三方向から煌めくステンドグラスは、そこに描かれた古の聖人を思わせる神々しい光でもって神を祭る神殿を柔らかく照らしている。
朝早い時間であることを証明するように、普段ならば人でごった返しているその礼拝堂も私以外に人はいない。
基本的に孤独を好み、他の修道士からも変わり者扱いされることが多い私にとって、この朝の時間の礼拝堂は貴重な、一人になれる時間である。
美しい光の中、私は今日という日に殉教した古の聖人を思いながら祈りを捧げた。

「『・・・賛美と感謝のうちに、アーメン』」

短い文句を唱え終わると私は先ほどまで開いていた分厚い書物を閉ざして脇に避け、新鮮な空気を吸うことで心を静かに保ち、まず額に指をかざす。

「父と」

そのまま指をおろして胸のあたりまで辿り着くと、また私は微かに口を開く。

「子と」

今度はその指を左肩にまで持ってきて一呼吸で唱える。

「聖霊との」

「みなにおいて」

右肩に指を添わせようとして、私は突如後ろから文句の続きを言われてしまい閉じていた瞳を開く。

「・・・やはり、来ましたか」

私が座っていたのは痛ましい姿で古代の救世主が磔にされている十字架のすぐ前の席。
対して「みなにおいて」という幼い少女の声が聞こえてきたのは礼拝堂の入り口、すなわち私の後ろ四十メートルほど後方だ。

「久しぶりねニンゲン、元気にしてたのかしら?」

ペタペタと素足が磨かれた石に触れる音がして、ゆっくりと声の主が近づいてくる。

「わざわざこんな朝早くに一人でいるだなんて、もしかして私に会いたかったのかしら?」

勝手な声が聞こえて来る、この感じだと私のいる席の二つ三つ後ろの列にまで歩いて来たか?
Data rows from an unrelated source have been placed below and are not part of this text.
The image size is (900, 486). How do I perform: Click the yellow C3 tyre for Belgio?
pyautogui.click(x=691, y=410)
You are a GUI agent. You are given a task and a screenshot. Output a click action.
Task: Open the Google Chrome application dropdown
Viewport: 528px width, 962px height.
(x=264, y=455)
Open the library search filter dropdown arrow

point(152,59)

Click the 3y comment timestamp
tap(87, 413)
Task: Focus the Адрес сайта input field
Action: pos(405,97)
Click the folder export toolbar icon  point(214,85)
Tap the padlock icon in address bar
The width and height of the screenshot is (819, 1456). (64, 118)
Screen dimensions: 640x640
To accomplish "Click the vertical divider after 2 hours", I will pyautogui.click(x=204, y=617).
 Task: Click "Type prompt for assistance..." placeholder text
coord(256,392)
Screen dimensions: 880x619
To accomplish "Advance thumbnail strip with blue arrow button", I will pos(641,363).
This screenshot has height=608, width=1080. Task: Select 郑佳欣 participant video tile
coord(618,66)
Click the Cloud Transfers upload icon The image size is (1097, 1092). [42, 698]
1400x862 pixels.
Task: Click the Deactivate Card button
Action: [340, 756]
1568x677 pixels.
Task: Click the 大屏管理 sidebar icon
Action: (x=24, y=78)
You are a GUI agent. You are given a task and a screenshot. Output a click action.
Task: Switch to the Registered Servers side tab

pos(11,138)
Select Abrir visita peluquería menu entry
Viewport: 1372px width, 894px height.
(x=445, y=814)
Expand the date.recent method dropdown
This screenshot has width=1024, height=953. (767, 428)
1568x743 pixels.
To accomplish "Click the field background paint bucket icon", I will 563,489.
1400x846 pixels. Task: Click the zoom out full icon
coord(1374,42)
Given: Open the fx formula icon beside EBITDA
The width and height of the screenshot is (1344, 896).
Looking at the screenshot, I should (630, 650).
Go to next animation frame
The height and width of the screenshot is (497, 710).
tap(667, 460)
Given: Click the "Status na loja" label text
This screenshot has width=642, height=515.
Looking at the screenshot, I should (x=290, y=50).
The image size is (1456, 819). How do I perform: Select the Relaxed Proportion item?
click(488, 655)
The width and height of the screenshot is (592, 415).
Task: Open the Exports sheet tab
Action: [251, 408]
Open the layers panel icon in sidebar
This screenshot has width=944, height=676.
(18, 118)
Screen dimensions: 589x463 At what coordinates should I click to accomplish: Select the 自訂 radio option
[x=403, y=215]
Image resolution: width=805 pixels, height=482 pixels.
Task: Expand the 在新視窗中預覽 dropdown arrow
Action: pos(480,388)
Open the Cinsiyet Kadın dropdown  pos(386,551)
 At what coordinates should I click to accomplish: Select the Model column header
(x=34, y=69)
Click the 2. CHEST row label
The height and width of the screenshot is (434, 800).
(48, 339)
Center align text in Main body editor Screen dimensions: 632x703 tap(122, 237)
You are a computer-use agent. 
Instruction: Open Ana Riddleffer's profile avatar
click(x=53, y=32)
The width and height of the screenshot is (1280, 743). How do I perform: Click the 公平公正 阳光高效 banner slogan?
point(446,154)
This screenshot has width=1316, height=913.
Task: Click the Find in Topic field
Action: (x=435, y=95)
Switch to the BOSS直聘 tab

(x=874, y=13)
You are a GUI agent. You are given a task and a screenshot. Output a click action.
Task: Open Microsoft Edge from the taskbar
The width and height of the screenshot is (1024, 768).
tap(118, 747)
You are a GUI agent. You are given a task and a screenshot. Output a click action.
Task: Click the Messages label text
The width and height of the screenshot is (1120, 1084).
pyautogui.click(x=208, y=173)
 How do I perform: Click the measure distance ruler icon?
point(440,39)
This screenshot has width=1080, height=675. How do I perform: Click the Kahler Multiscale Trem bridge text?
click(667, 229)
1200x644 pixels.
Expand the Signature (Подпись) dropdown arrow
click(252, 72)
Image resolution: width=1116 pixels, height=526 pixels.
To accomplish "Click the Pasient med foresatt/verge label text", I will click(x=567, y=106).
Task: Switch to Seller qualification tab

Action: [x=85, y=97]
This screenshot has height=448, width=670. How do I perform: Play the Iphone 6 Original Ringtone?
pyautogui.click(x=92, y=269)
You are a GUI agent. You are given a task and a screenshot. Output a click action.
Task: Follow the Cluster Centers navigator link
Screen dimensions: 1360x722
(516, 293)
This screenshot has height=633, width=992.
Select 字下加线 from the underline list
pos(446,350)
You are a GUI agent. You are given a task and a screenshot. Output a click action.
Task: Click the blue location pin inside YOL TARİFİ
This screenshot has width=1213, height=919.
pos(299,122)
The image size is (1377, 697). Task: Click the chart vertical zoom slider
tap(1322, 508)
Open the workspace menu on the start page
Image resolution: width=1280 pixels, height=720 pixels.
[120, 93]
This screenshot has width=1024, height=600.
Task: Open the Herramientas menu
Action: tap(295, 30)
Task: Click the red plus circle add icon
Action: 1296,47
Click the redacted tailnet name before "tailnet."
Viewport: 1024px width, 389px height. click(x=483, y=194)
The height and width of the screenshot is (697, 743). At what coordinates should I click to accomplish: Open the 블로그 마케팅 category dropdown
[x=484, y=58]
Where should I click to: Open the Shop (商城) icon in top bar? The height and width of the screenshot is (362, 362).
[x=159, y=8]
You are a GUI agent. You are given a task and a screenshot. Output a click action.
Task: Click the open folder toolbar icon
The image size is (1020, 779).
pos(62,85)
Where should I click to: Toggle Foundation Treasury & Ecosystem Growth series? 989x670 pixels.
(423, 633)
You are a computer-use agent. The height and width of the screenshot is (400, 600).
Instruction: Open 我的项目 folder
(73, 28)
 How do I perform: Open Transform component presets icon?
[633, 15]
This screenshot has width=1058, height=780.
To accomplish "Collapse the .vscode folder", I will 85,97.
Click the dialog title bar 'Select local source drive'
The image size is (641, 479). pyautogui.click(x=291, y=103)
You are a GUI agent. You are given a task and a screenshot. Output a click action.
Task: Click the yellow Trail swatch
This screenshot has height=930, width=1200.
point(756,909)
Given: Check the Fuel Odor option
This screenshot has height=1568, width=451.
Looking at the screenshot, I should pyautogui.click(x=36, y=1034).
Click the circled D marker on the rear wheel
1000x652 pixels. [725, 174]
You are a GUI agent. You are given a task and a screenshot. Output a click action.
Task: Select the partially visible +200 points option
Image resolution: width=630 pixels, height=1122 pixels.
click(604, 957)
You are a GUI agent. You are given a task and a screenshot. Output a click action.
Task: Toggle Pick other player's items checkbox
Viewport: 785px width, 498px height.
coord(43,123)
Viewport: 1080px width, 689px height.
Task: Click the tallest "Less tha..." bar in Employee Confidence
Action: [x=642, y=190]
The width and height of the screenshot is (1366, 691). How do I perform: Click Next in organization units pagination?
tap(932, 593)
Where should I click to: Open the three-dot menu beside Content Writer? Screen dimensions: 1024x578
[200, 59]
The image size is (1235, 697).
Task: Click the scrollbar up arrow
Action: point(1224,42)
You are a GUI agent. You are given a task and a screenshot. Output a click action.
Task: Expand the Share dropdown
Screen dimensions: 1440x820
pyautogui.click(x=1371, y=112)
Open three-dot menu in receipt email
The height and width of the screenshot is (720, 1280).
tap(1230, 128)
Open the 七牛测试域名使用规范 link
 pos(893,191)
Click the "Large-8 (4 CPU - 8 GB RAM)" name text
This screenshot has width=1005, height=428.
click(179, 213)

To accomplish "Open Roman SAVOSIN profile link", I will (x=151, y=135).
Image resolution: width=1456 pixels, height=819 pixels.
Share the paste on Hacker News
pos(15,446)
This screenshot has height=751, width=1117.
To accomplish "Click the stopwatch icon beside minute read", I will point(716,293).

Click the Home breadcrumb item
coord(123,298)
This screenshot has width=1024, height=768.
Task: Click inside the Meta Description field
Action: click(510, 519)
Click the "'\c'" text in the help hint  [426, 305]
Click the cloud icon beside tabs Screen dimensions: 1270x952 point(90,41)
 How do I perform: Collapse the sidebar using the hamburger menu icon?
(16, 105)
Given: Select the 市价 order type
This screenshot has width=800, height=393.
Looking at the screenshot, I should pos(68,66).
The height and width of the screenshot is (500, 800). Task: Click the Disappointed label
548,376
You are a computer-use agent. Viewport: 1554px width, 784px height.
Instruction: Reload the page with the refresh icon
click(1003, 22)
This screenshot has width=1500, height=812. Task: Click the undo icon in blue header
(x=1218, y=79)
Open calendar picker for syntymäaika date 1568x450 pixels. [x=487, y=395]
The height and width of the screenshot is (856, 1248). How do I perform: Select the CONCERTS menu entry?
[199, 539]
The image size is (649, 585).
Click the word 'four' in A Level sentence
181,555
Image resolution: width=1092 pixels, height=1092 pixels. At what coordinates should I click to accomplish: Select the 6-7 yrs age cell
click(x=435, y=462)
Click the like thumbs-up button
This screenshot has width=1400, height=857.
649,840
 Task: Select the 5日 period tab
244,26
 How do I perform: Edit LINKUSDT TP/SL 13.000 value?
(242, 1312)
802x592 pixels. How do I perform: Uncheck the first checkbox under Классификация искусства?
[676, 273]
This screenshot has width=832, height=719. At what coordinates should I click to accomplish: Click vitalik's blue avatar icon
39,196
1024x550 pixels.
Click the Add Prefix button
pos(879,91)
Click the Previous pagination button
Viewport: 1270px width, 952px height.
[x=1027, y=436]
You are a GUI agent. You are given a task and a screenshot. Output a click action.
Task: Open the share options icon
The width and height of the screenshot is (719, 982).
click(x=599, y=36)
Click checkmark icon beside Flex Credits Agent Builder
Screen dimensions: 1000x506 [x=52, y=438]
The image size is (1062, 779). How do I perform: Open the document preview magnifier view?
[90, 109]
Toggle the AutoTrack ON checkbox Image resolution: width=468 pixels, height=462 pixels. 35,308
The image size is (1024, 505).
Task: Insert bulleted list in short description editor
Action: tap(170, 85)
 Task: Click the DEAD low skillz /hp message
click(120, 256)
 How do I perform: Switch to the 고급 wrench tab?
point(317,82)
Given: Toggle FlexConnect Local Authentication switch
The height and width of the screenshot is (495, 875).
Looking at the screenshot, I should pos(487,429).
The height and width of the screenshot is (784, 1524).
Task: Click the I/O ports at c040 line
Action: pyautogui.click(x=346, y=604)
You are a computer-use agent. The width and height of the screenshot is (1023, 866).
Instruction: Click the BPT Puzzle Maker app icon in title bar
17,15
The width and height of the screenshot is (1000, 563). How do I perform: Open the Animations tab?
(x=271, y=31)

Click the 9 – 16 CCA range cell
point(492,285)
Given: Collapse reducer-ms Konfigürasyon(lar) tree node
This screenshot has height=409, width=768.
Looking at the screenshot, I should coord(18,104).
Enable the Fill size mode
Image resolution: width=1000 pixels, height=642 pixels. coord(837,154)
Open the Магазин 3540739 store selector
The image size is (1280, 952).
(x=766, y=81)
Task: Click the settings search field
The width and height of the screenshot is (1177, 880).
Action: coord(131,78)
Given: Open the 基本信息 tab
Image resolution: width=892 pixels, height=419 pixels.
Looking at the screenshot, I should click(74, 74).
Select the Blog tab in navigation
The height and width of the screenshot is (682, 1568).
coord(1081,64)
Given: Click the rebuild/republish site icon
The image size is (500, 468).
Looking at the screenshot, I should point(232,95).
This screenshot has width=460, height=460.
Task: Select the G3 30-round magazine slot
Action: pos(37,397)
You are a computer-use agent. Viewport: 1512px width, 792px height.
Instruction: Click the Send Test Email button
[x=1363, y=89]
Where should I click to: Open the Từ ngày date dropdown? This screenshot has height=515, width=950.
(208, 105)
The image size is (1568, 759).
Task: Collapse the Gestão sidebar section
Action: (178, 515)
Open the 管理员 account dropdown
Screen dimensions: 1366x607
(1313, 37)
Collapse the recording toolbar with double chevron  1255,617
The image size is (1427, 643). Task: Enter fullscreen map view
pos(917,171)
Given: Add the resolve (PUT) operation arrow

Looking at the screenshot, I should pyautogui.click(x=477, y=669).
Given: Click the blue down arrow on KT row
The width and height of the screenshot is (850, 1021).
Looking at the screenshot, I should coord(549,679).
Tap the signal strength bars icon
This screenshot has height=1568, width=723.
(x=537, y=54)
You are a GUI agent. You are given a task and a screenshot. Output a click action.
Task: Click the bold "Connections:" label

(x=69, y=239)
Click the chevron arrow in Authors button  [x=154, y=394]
「私がいつもこの時間にいるのは知っているでしょう?」

足音はすぐ近くにまで来ると、そのまま私の後ろの座席に座る。

「こっち見てよ」

「嫌です、見たら貴方、『こんな幼女の肌が見たいの?、変態』などと言うつもりでしょう?」

私はうっ、と後ろの席で少女が詰まるのを察して気分が密かに高揚するのを感じた。
私に少女を虐める趣味はないが、今後ろにいる人物に関しては別物である。

「貴方の趣味につきあっている暇はありませんし興味もありません、お引き取りを」

私は脇に置いていた『聖務日課』を持つと、座席を立ち上がって少女の姿を確認せず、出入り口にまっすぐ向かう、面倒になる前に一刻も早く立ち去りたかった。


「ま、待ちなさいよっ!」

「待ちません、貴女も大概しつこい人ですね」

近くを通れば袖を引っ張られそうだったため、わざわざ座っていた場所よりも遠いほうの通路へと向かう。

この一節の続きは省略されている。